The Reserve Bank has made progress in its campaign to embed least cost routing in the Australian payments system, announcing yesterday that Visa and Mastercard have given undertakings that they will not engage in “tying conduct”.
Tying conduct occurs where merchants receive favourable terms for payments processing in return for agreeing to certain conditions. It has been suggested that the big payment schemes have offered lower costs if merchants agree to have all debit payments routed through their networks.
In a statement yesterday, the RBA said the undertakings “address the bank’s concerns that the international schemes could engage in conduct that would limit competitive pressure in the debit market, which has the potential to impose additional costs on the payments system."
The RBA has been pressuring banks and other payments industry participants to offer least cost routing, which gives the merchant the choice of processing payments through Visa or Mastercard, or eftpos.
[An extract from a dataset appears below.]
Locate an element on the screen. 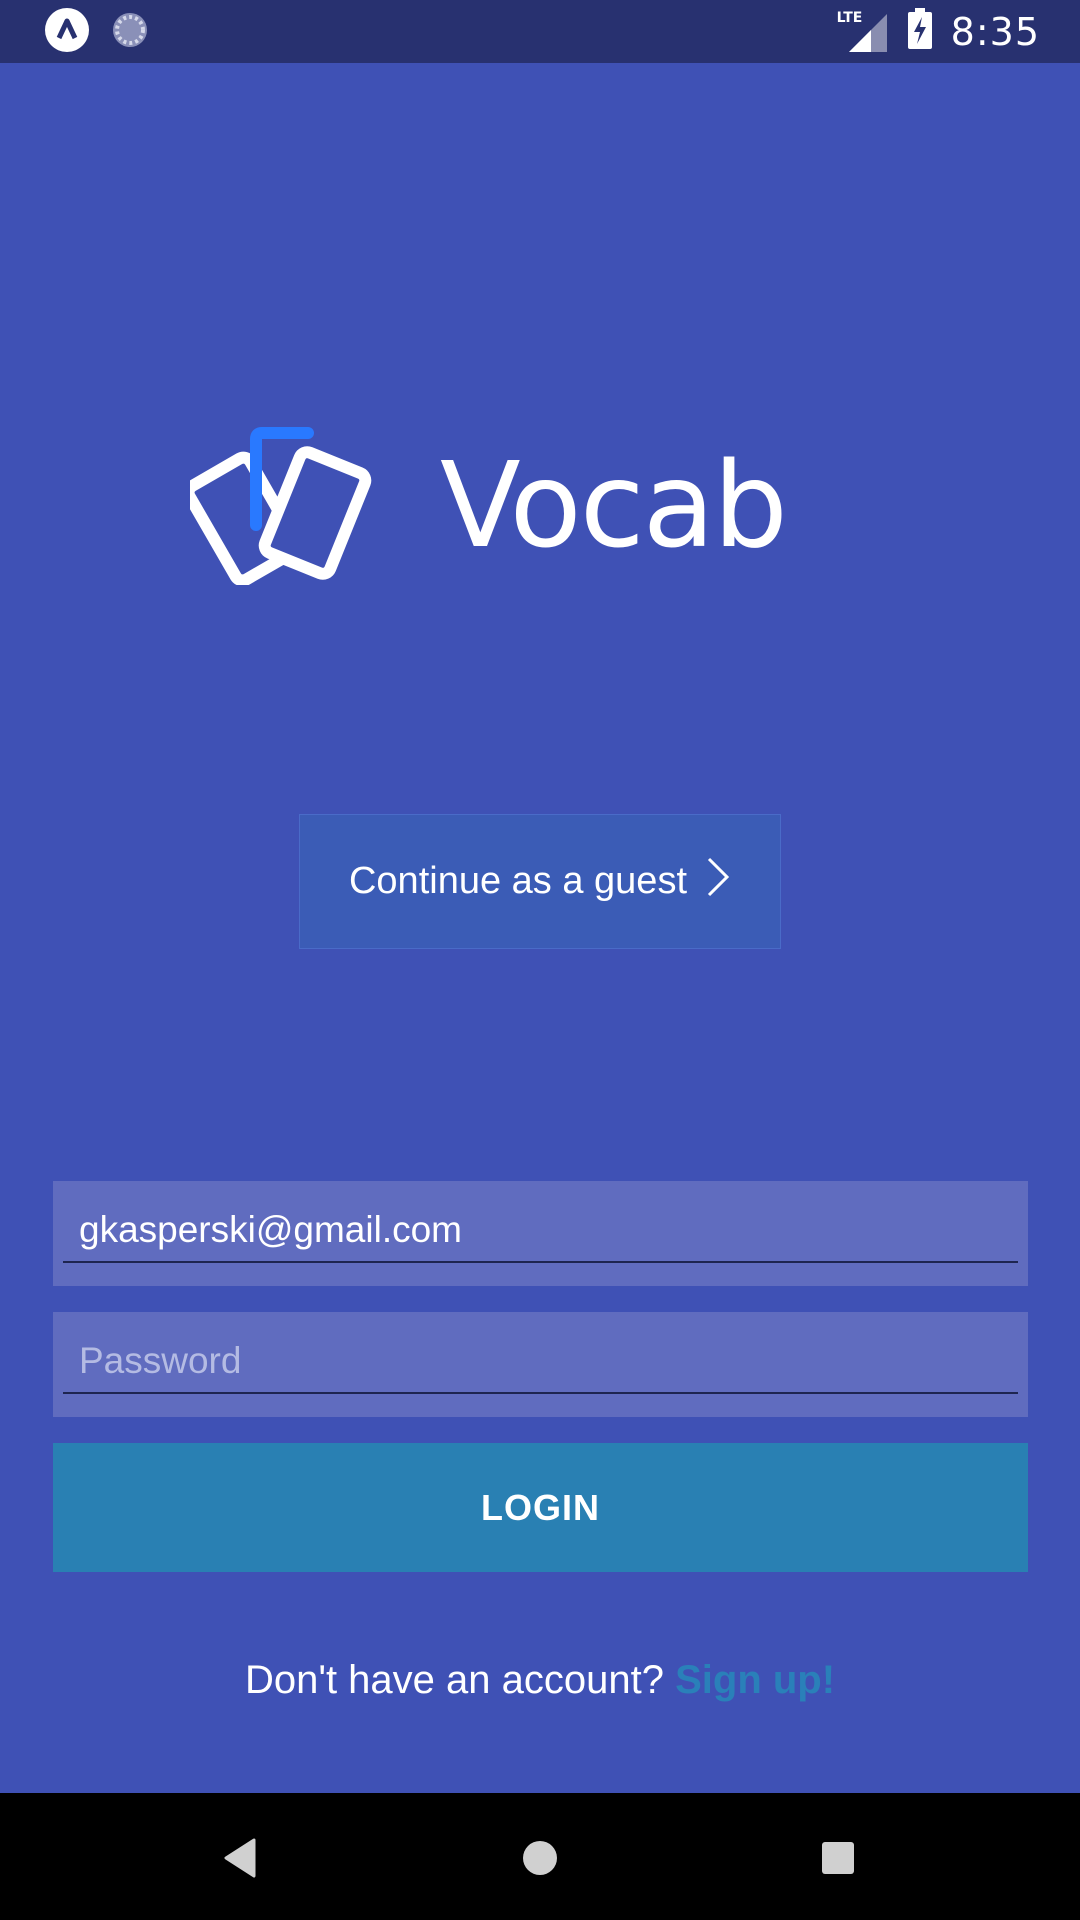 The height and width of the screenshot is (1920, 1080). continue-as-guest-button: Continue as a guest is located at coordinates (540, 882).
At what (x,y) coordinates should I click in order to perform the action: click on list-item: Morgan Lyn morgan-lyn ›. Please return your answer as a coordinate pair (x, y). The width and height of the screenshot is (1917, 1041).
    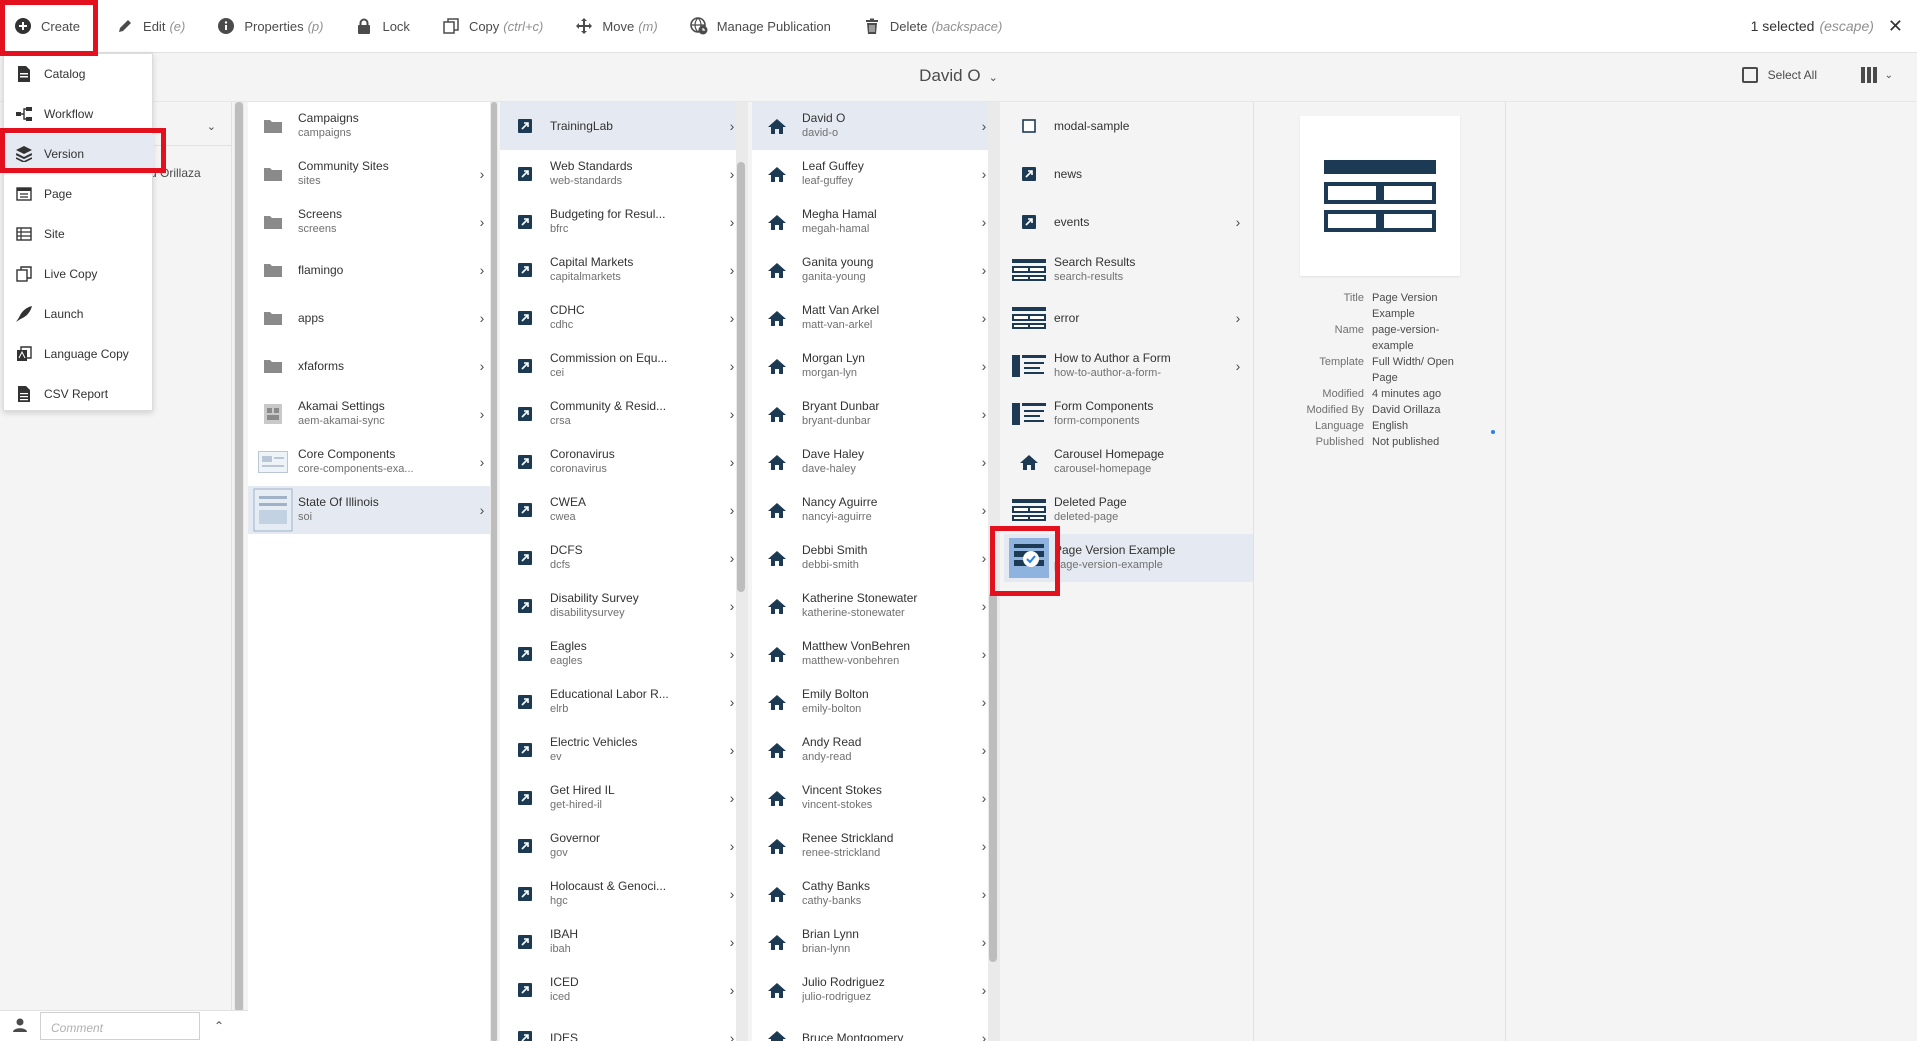
    Looking at the image, I should click on (876, 366).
The RBA says the eftpos network is generally cheaper and least cost routing helps lower system costs.
LCR relies on the issuance of dual network debit cards, allowing point of sale transactions to be routed through the eftpos network or Visa or Mastercard. The majority of debit cards issued in Australia are dual network.
The key undertaking is that under the schemes’ merchant agreements, neither the volume or value of a merchant’s transactions routed through a particular debit card network in Australia or a merchant’s decision on the debit card network through which it routes dual-network debit card transactions will influence the rates applicable under the agreement or the merchant’s eligibility for a reduced interchange rate.
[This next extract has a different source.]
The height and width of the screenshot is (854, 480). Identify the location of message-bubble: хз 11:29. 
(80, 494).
The schemes have also agreed to include dispute resolution frameworks in their merchant agreements.
They have agreed to appoint independent auditors to review their compliance with the undertaking. They will have to provide details of all current merchant agreements and all correspondence with merchants to the auditor.
The undertakings follow the Treasurer’s announcement earlier this month that as part of the government’s plan to modernise Australia’s payments infrastructure and regulation, it will take action if the industry does not meet the RBA’s expectation for LCR.
The RBA is currently pushing merchant acquirers to meet commitments to make LCR available to merchants taking contactless card payments in-store. It also wants them to make LCR available to merchants for online transactions and has warned that the industry is not meeting the RBA’s timeline for this.
The RBA is targeting LCR for mobile wallets by the end of 2024.